▸ **TAREFAS**:
**a)** Segundo o texto sobre o tributo a Geraldo Urano e Sérvulo Esmeraldo, o que levou ao surgimento do conflito de gerações? Responda em até três frases.
**b)** Diga se cada afirmação concorda com o texto sobre o tributo a Geraldo Urano e Sérvulo Esmeraldo, respondendo sim ou não e citando literalmente as palavras decisivas: (i) As instalações serão entregues ao público no dia 14. (ii) Sérvulo Esmeraldo é apresentado como poeta. (iii) O diretor do Memorial da Imagem e do Som do Cariri é Jackson de Oliveira Bantim.
**c)** Por favor, retome o texto sobre o tributo a Geraldo Urano e Sérvulo Esmeraldo a partir do ponto em que ele termina.

▸ **TRECHO DO TEXTO**:
Carlos Rafael Dias
Historiador e sócio acadêmico do Instituto
Cultural do Cariri
Reveste-se de simbólica importância
a iniciativa do Memorial da Imagem e do Som do Cariri, através do seu diretor
Jackson de Oliveira Bantim, de prestar um oportuno tributo a dois ícones da
cultura caririense, o poeta Geraldo Urano e o artista plástico Sérvulo Esmeraldo.
Para tanto, entregará ao público amanhã, dia 14, duas instalações: a Ladeira Cultural Geraldo Urano e o Portal
dos Sonhos Sérvulo Esmeraldo, utilizando e dinamizando o espaço de uma
instituição que geralmente é vista como um empedernido sustentáculo da
tradição caririense, o Instituto Cultural do Cariri - ICC.
No entanto, na virada das décadas de 1960 e 1970, os discursos
produzidos pela geração de intelectuais fundadora do ICC vão ser recepcionados
por uma nova geração, também fortemente influenciada por um movimento global, de
caráter contracultural, motivador de contestação e transformação de estruturas
que se julgavam arcaicas ou anacrônicas. Como consequência deste processo,
observa-se a emergência de um benéfico e produtivo conflito
de gerações que se revestiu em um embate entre os valores da tradição e da
modernidade, visto que se deve entender esse processo como um campo de
lutas, onde há espaço não só para a resistência, mas também para agenciamentos.

▸ **TRECHOS DO MATERIAL**:
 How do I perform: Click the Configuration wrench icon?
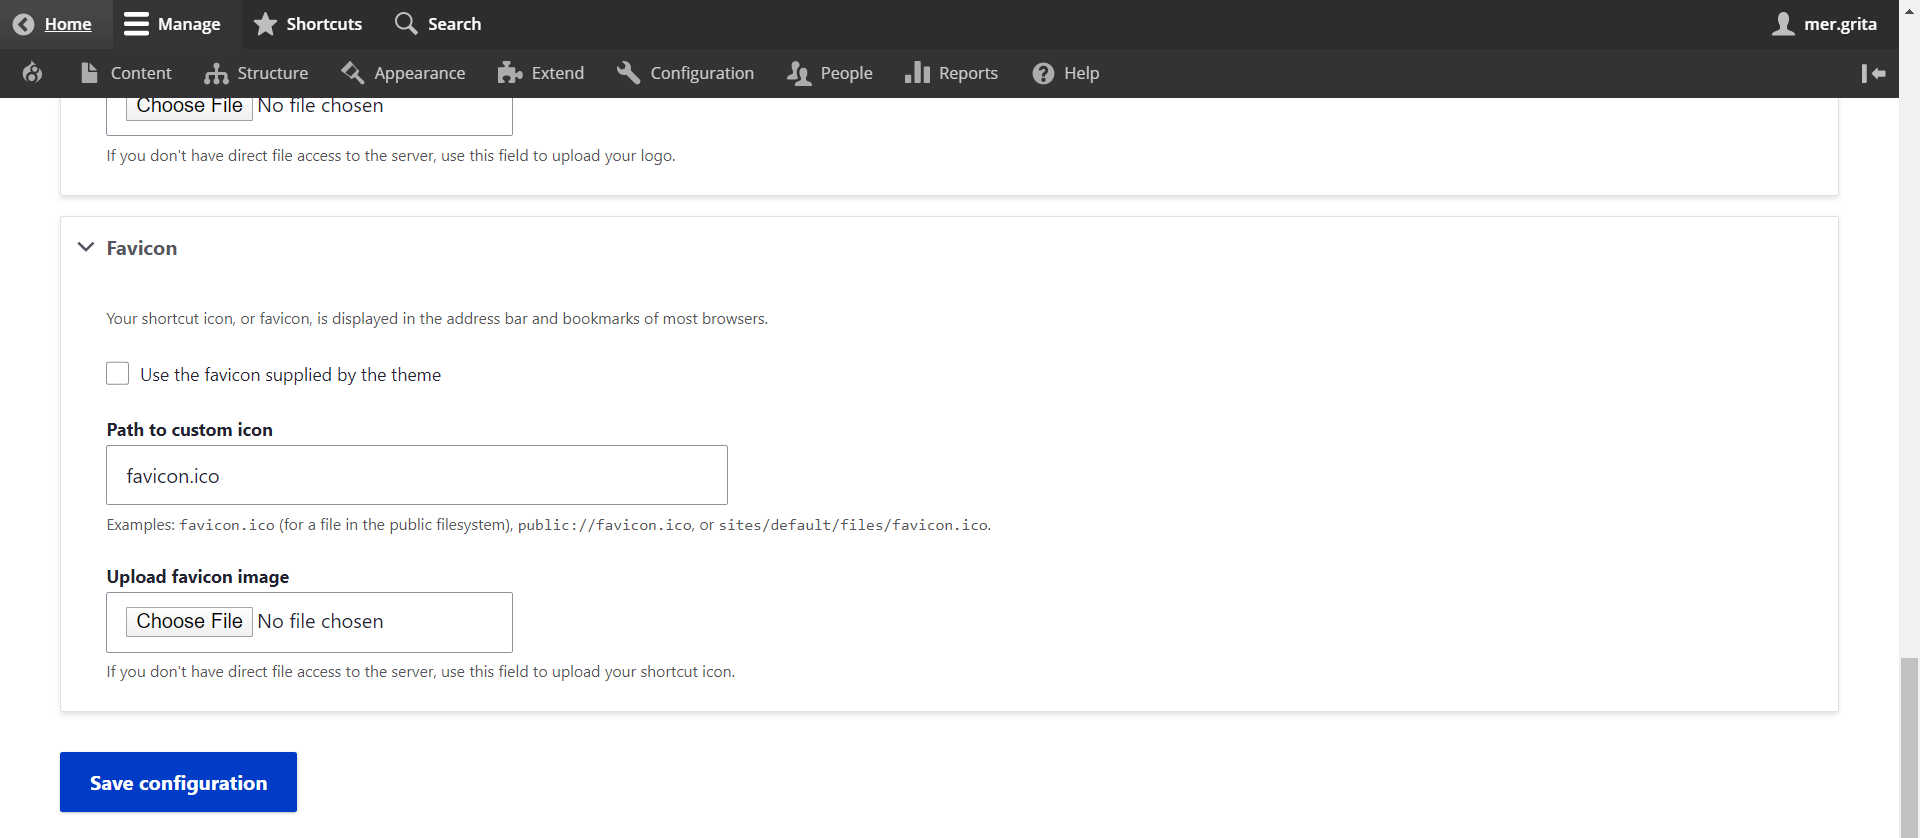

--

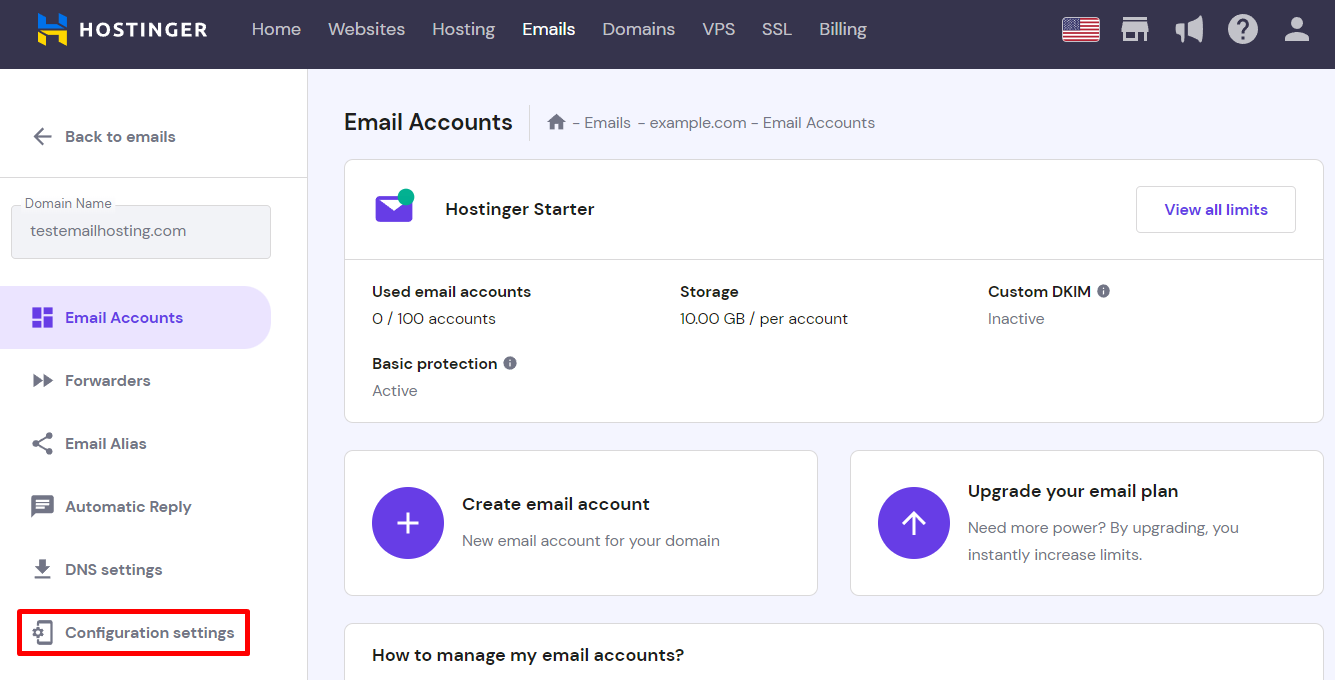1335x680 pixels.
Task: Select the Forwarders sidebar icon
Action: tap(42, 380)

▸ **RESULTADOS**:
**a)** Na virada das décadas de 1960 e 1970, uma nova geração recebeu os discursos produzidos pela geração de intelectuais fundadora do ICC. Essa nova geração era fortemente influenciada por um movimento global de caráter contracultural, que motivava a contestação e a transformação de estruturas julgadas arcaicas ou anacrônicas. O conflito de gerações surgiu como consequência desse processo.

**b)**
(i) Sim: "entregará ao público amanhã, dia 14, duas instalações".
(ii) Não: "o poeta Geraldo Urano e o artista plástico Sérvulo Esmeraldo".
(iii) Sim: "através do seu diretor Jackson de Oliveira Bantim".

**c)**
Nesse contexto, destaca-se a produção literária e o protagonismo do poeta
Geraldo Urano, marcados pelo experimentalismo, irreverência, contestação e
engajamento sociopolítico, com fortes características de universalidade, mas
sem perder o sentimento regionalista.
Antes, porém, o ICC já tinha
reconhecido o valor de um vanguardista gravurista caririense, que no início da
década de 1960 tinha sido um dos destaques da Segunda Bienal de Paris,
merecendo uma nota na prestigiada revista Itaytera,
com o pomposo título “artista cratense Sérvulo Esmeraldo brilha em Paris”. Itaytera
continuaria, no decorrer de suas edições seguintes, registrando os feitos de
Sérvulo Esmeraldo, como ocorreu na edição 27, de 1983, quando reproduziu matérias
veiculadas na imprensa nacional acerca desse conceituado artista plástico que,
na época, já era também reconhecido como escultor e autor de “uma obra rigorosamente
construtiva, em que a força da estrutura geométrica e a concepção inteligente
predominam sobre a expressão de emoções”. Coincidentemente, nessa mesma edição de Itaytera, o ICC abriu um generoso espaço para a produção dos jovens poetas
cratenses, dentre eles Geraldo Urano, que traz em um dos poemas um verso
emblemático: “rapadura é dura e doce / a verdade é assim”.
Além
deste sincrônico entrelaçado de referências entre o ICC e os dois artistas
homenageados, deve ser enfatizado o novo momento vivido pela velha instituição
(completará em outubro próximo 65 anos de existência). Nele, sobressai-se uma
força-tarefa liderada pela sua atual diretoria, tendo a frente um jovem dinâmico
e repleto de boa vontade, o historiador Heitor Feitosa, que tem literalmente
escancarado as portas da casa para receber e hospedar os velhos e os neófitos
sócios (o mais recente é o cantor e compositor Tiago Araripe), em uma frenética
programação que já é literalmente cotidiana.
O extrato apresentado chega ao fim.